As the economy stagnates and employment trends in mainland China change dramatically. How do young Chinese choose jobs?

China’s youth seek the safety of civil service

Out of state media, more than 2.6 million people have signed up for the quality civil service exam, competing for 37,000 jobs in central government and tens of thousands of other provincial and city government positions. 

This year, unprecedented numbers of people have expressed interest in joining the civil service despite some cities’ governments cutting wages due to financial constraints, which is a warning that economic malaise is due to the zero-COVID policy. According to Xinhua, as many as 6,000 candidates were competing for some positions, with a typical ratio of 70 to 1.

According to Reuters, as an elite physics student at Peking University, Lynn Lau expected to work in a big Chinese company. But with the world’s second-largest economy growing at its slowest rate in decades, many recruiters did not expand recruitment demand this year.

Chief economist for Asia Pacific at Natixis, Alicia Garcia-Herrero, says the preference for civil servant jobs has surged.
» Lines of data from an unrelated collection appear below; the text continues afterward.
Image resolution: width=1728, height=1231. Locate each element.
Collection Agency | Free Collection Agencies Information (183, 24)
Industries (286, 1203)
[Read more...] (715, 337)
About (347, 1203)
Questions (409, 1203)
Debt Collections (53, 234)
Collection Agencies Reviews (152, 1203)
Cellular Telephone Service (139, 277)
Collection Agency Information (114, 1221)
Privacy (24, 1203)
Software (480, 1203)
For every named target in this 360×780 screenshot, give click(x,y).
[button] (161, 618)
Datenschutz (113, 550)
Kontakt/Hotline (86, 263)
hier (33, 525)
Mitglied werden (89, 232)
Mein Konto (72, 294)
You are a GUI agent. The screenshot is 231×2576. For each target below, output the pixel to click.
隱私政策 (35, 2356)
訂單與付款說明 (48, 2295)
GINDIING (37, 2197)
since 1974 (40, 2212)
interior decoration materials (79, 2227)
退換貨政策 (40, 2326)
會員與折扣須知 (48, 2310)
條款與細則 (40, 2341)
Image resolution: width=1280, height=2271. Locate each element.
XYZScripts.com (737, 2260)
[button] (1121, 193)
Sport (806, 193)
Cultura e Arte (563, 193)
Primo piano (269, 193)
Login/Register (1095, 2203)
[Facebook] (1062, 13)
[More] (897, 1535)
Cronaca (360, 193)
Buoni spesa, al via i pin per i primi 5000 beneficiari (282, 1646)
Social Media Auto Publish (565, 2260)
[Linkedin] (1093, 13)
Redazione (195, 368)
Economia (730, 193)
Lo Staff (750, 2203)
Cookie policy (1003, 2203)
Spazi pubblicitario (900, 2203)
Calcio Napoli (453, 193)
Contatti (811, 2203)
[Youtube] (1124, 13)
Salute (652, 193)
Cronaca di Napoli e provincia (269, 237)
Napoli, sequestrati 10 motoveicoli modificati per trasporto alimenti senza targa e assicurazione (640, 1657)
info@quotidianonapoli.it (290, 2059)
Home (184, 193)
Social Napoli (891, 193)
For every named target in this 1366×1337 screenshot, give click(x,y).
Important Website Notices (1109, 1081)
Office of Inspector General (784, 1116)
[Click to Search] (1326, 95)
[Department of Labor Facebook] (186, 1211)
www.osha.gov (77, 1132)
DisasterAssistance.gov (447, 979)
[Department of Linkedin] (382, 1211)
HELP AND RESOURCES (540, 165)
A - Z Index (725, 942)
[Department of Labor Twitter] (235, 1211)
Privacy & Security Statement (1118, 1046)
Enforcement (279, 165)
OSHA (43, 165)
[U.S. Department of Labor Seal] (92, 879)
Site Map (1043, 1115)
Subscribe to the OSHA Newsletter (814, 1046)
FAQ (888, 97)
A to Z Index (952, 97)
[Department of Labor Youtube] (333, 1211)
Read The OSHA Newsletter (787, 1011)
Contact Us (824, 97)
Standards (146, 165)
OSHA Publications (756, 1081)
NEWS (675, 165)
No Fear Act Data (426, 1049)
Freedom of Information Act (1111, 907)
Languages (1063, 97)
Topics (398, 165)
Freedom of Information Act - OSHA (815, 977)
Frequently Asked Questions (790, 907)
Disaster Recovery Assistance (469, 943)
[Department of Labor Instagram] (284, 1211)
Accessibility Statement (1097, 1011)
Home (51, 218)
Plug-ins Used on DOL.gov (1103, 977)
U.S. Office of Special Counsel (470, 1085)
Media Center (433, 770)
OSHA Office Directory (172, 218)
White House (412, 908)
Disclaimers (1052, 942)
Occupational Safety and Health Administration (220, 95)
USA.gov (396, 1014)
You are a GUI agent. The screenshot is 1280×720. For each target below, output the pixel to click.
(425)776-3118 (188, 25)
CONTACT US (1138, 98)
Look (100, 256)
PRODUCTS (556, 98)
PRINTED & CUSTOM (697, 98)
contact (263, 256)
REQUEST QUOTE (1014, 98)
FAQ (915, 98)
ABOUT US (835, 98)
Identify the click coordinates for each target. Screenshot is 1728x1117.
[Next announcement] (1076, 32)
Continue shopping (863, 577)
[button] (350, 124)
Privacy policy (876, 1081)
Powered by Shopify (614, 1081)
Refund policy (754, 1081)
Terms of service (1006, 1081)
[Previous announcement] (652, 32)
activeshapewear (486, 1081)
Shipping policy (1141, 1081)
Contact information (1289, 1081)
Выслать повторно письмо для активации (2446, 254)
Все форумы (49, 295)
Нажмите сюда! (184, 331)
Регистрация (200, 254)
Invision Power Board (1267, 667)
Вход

She said, “The reasons are obvious: the negative sentiment, the fear of the future.”

With long hours and a lot of stress, working circumstances for private companies are becoming increasingly difficult in an economy affected by COVID-19 lockdowns, a decline in the housing market, and a weakening demand for exports.

The young Chinese refer to the civil service on social media as “the end of the universe,” meaning it is the safest place in such a setting.

The exam, scheduled for December 3–4, has been postponed because of COVID-19 breakouts. No new date has been revealed, which has increased the pressure.

Private firms in tech, finance, or tutoring are shedding tens of thousands of jobs and youth unemployment, this year’s young unemployment rate reached a record 20%.

On the other hand, Chinese youth forgo the traditional labor market in favor of flexible employment

New kinds of flexible employment are emerging due to new employee attitudes toward jobs and diversified employment practices in many industries. Workers desire flexibility in their employment, including where, when, and how they work.

The fraction of job postings that include “flexibility” has increased by 83%. On LinkedIn, mentions of “flexibility” in posts increased by 343%. A survey on “naked resign,” a Chinese term for leaving a job before seeking a replacement, revealed this practice. According to 51Job, one of the largest headhunting firms in China, excessive pressure and monotonous jobs are the two leading causes of such resignations.

Sociology professor of Shanghai’s Fudan University, Yu Hai said that in these rapidly evolving times, traditional forms of employment have expanded, and society is becoming more accepting of newly emerging professions.

According to the National Bureau of Statistics, by the end of last year, more than 1.6 million of the 200 million workers in flexible employment in China worked in live streaming and other new media platforms.

Ms. Lu Sina, living in Hangzhou, 28, opted to start her own business after graduating. After graduating from the Sichuan Conservatory of Music in 2016 with a degree in culture industry administration, she co-founded a travel firm with a fellow.

Ms. Tang Xue, 24, bought a farm in the Zhejiang of Anji six months prior. She was drawn to the concept of working outside, getting away from the hectic city life, meeting new people, and living the ideal lifestyle. Her 1.3-hectare tiny farm includes a 160 square-meter courtyard. With clients placing orders for the vegetables she grows, she intends to operate the farm as a “shared vegetable field” project.

Mr. Shen Yiming, 28, took a vacation from the high-pressure profession and uncertain prospects after working in the tourism industry for more than three years. In a former company, he gave his task his all and rose to the position of top consultant. Shen had to reconsider his job because of the demanding, nonstop work schedule. After that, he decided to step down and pursue a passion.